Document text:
______________________________

Hi Michael,

Thank you so much, i think i have found the solution to implement Asynchronous 
LSParser and parseWithContext for Xerces, and i am sure i can finish it well, 
the most important thing is that i am interested in XML parsing job,that gives 
me power. I am really really looking forward to one of Xerces committers :-)

In addition, here is my submited proposal,if you have time, i am looking 
forward to any suggestions from you
-------------------------------------------------------------------------------------------------------------------------------------
Project Title:Implement Xerces' Asynchronous LSParser and parseWithContext
StudentName: Yin Lei
Student Email: [email protected]
Organization/Project:Apache Foundation/Xerces

Assigned Mentor:Michael Glavassevich
Proposal Abstract:
Apache Xerces2 is a powful XML parser,at present, it implements a collection of 
standard APIs for XML processing,though Xerces has a functional DOM Level 3 
LSParser,but there are a couple parts of the spec which still need to be 
implemented.This project will provide an asynchronous version for LSParse which 
returns from the parse method immediately and builds the DOM tree on another 
thread as well as implementing the function parseWithContext which allows a 
document fragment to be parsed and attached to an existing DOM.
Detailed Description:
Apache Xerces-J is a high-performance, standard complaint processor written in 
Java for parsing, validating, serializing and manipulating XML documents. It 
provides a complete implementation of the Document Object Model Level 3 Core 
and Document Object Model Level 3 Load and Save Recommendations,but Xerces' 
implemention of LSParser has two 
limitations(http://xerces.apache.org/xerces2-j/dom3.html):
not support asynchronous LSParser which returns from the parse method 
immediately and builds the DOM tree on another thread.

______________________________

Record extracts:
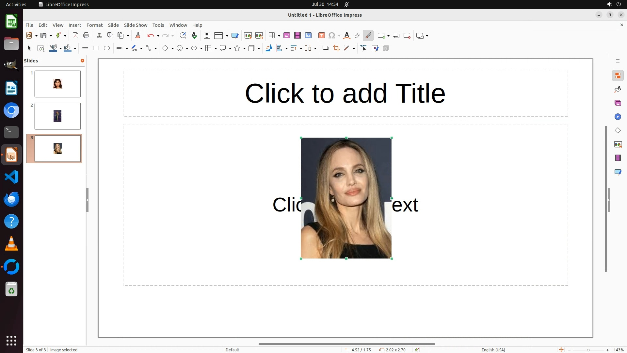The height and width of the screenshot is (353, 627).
Task: Click the Insert Image toolbar icon
Action: tap(287, 36)
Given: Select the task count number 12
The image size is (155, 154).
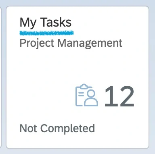Looking at the screenshot, I should point(119,96).
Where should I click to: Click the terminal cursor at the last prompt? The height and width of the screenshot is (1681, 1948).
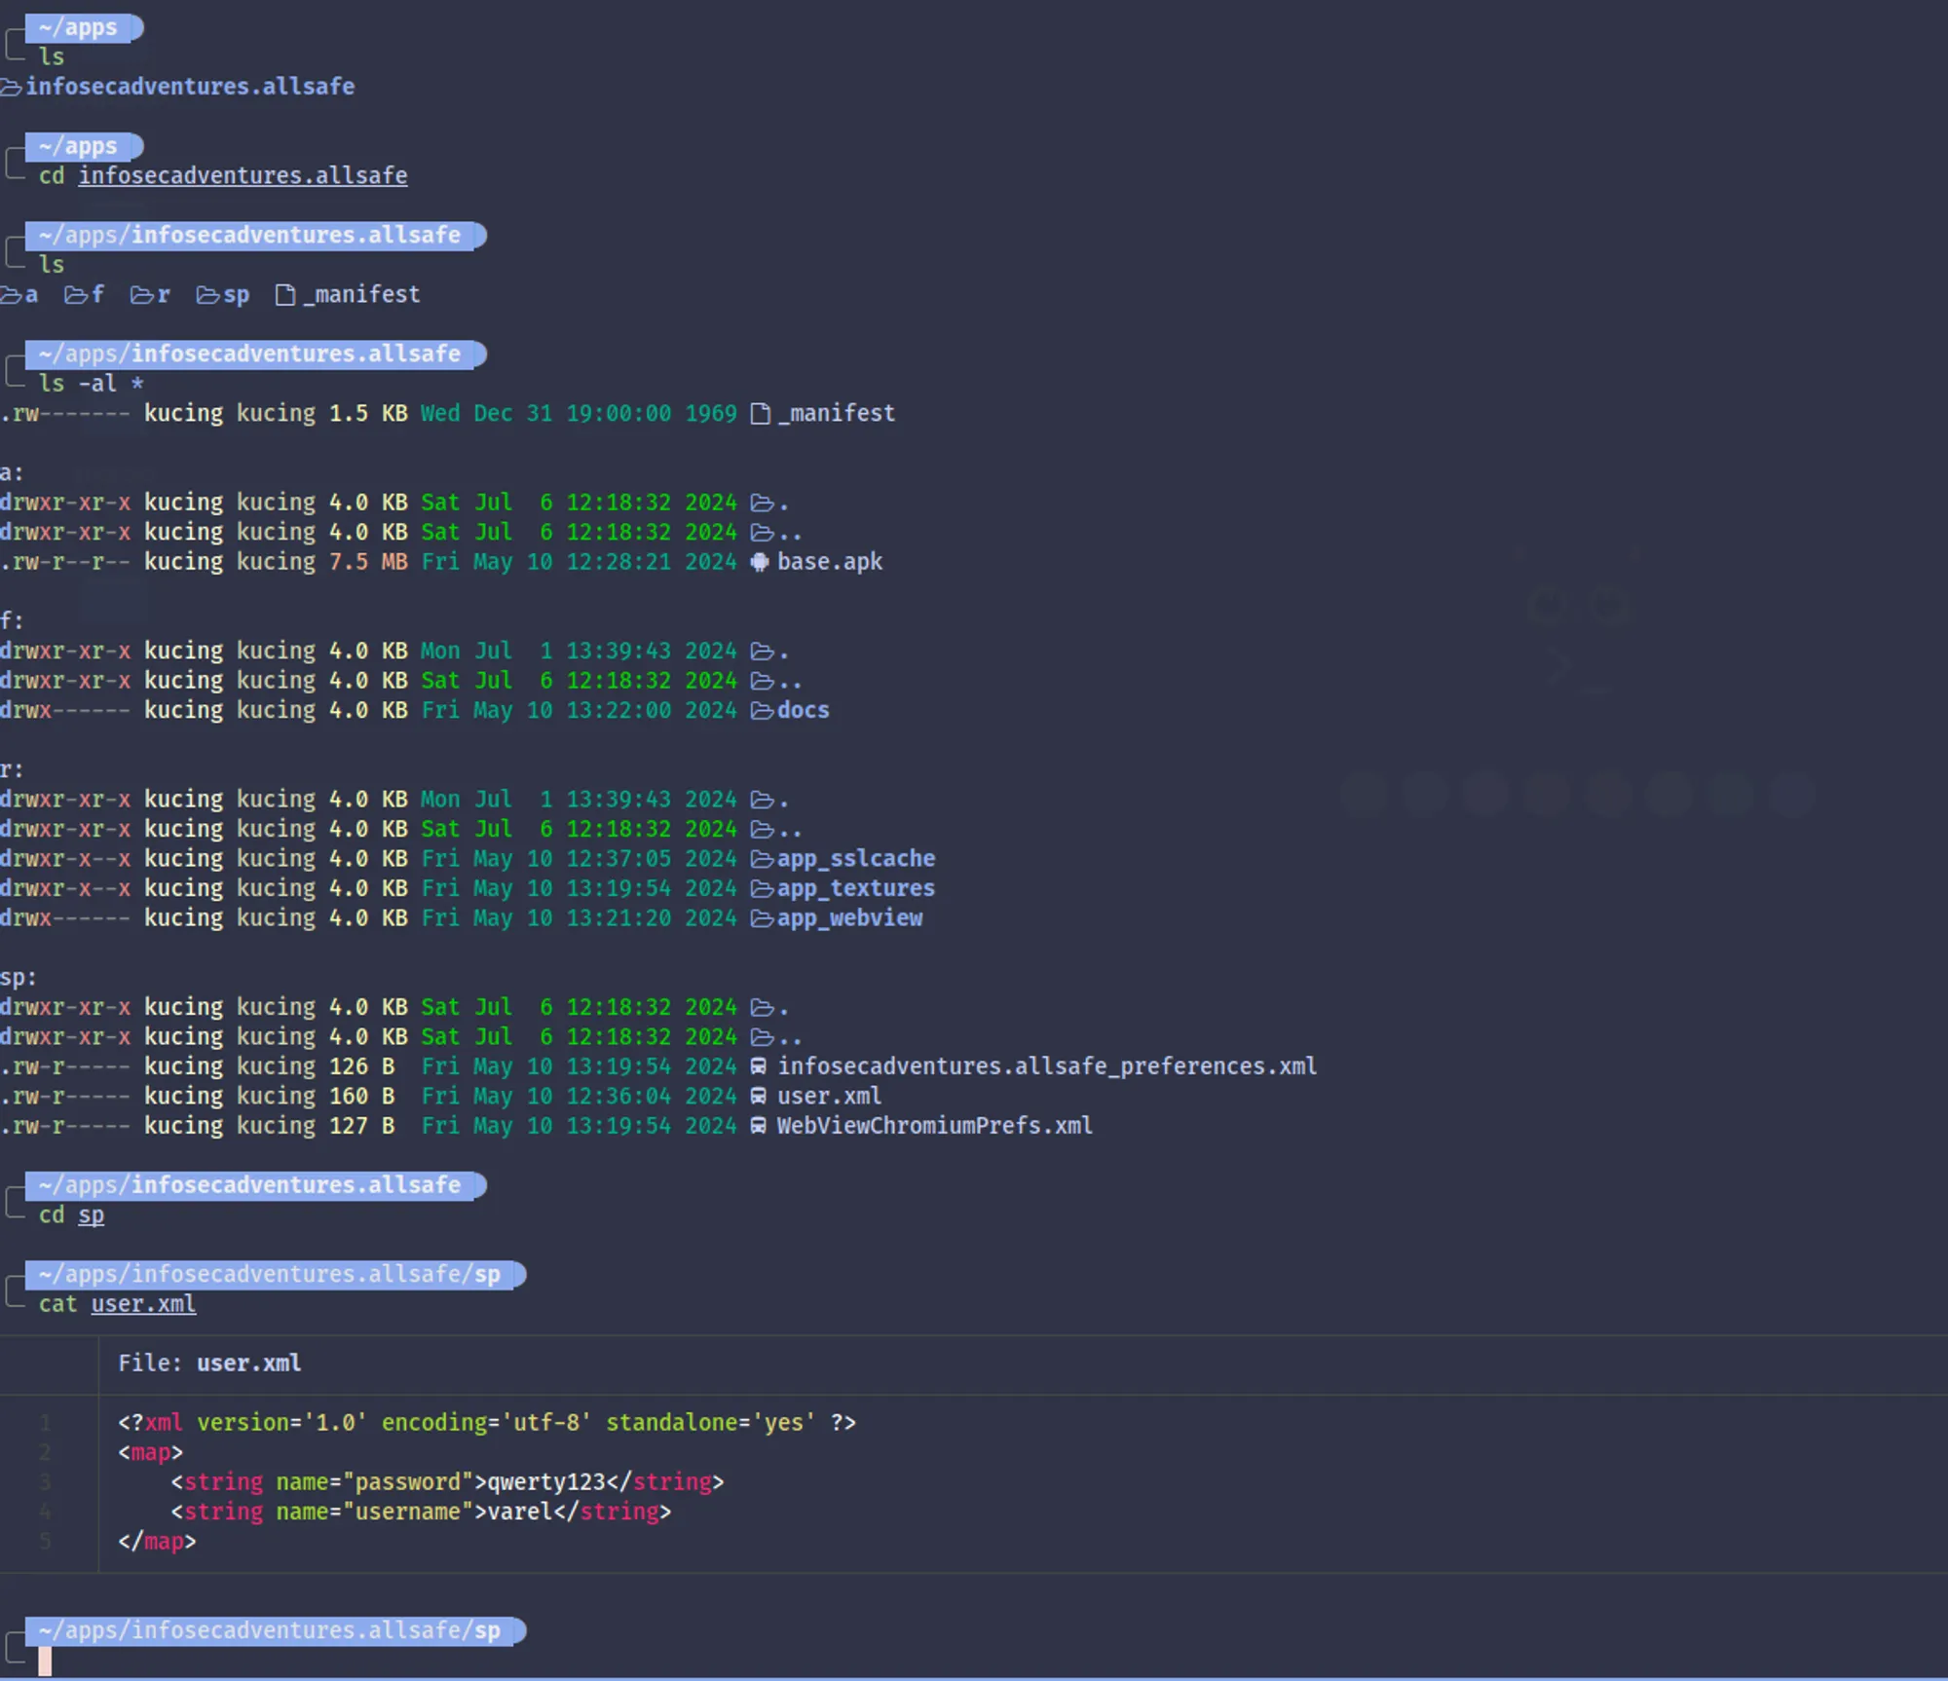(45, 1662)
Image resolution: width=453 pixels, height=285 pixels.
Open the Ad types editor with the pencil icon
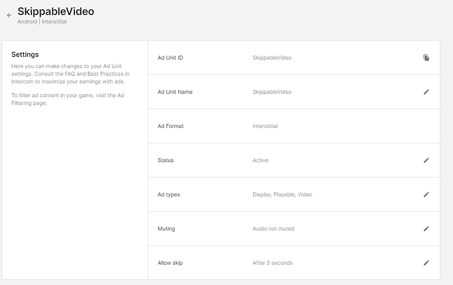click(x=426, y=194)
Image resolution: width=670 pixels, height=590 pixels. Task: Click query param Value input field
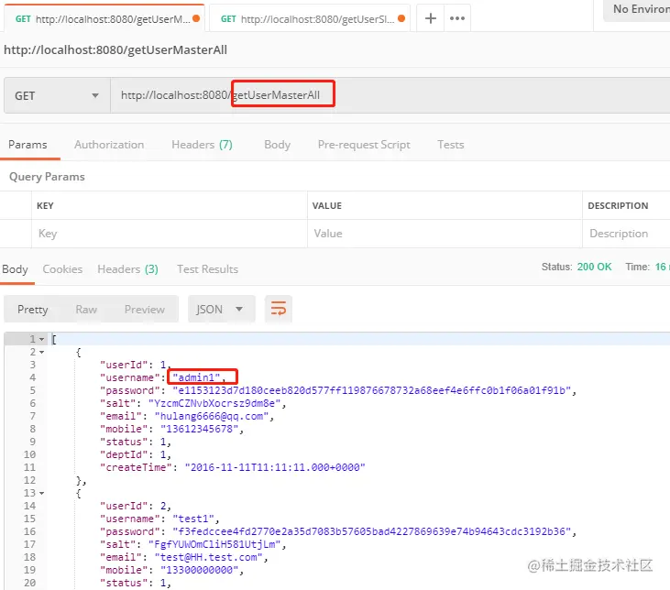click(x=445, y=234)
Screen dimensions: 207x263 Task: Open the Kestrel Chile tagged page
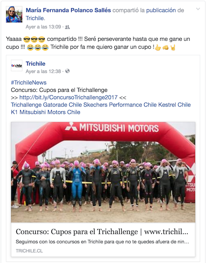[174, 105]
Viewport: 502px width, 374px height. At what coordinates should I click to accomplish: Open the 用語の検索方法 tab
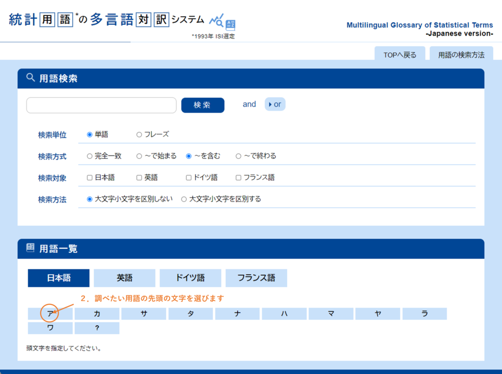coord(461,55)
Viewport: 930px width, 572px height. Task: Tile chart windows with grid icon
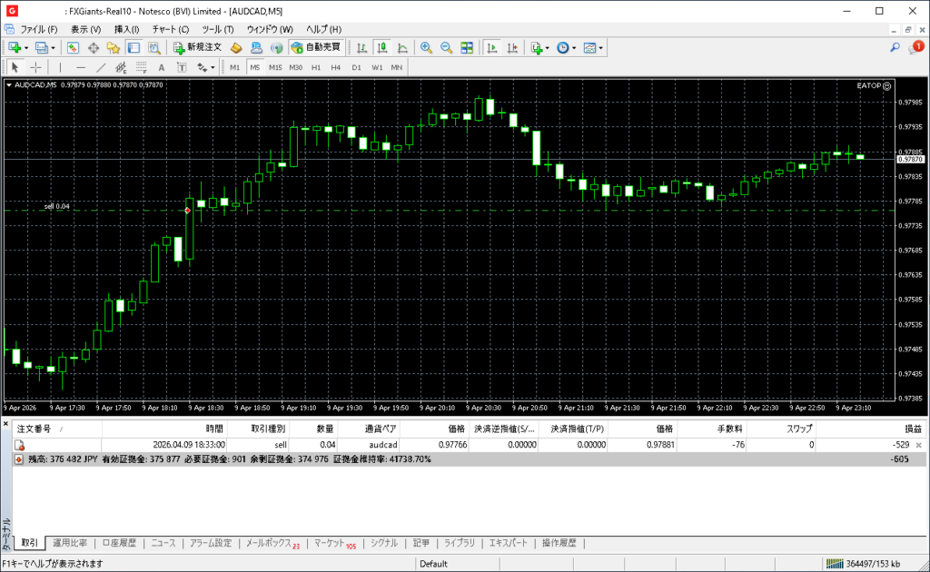tap(467, 47)
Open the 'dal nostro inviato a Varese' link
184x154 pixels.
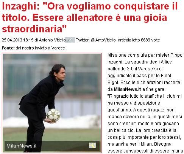pos(41,48)
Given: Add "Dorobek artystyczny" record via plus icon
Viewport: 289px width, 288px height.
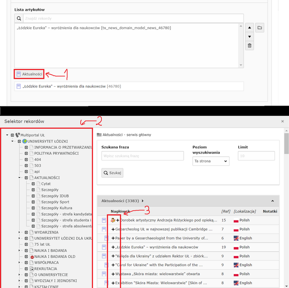Looking at the screenshot, I should tap(118, 220).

______________________________

Exercise brief:
Continue the email about the Xerces LSParser proposal from its last sentence.

Output of the task:
not support the function parserWithContext of interface LSParser which parse an 
XML fragment from a resource identified by a LSInput and insert the content 
into an existing document at the position specified with the context and action 
arguments.
In order to solve these two limitations, i have been researching W3C's 
recommendation specification about LSParser and in the meantime, i have 
downloaded Xerces2-J's source code,import it to my Eclipse workspace, look it 
over and over and consider how to implements these two specifications.At the 
same time,i discuss the subject with Xerces' developers(You help me a lot,thank 
you,especially dear Michael Glavassevich).Now,i have found some ideas about the 
solution and did some experiments to check my solution,this is only a global 
solution,and i neglect some details.
interface DOMImplementationLS,Class 
org.apache.xerces.dom.CoreDOMImplementationImpl implements the interface. As 
described in W3C's recommendation, DOMImplementationLS's implemention should 
supply a function createLSParser which can create synchronous LSParser as well 
as asynchronous LSParser,but now, we can only get the former using 
CoreDOMImplementationImpl's function createLSParser. So,i should fix this 
problem.
interface LSParser,Class org.apache.xerces.parsers.DOMParserImpl implements the 
interface, but absolutely,it supports synchronous model only,even the function 
getAsync in it directly return false. There is my solution to provide an 
asynchronous version for LSParser. 
Step one : DOMParserImpl implements interface EventTarget as well as interface 
LSParser.
It use a Vector ojbect (we name it repository) to store all the action 
listeners registered in to the current LSParser object. Each of listeners is 
made up of three parts,type,useCapture and event handler function,there are 
only two types of event,load and progress. My following task is to implement 
function addEventListener,dispatchEvent and removeEventListener.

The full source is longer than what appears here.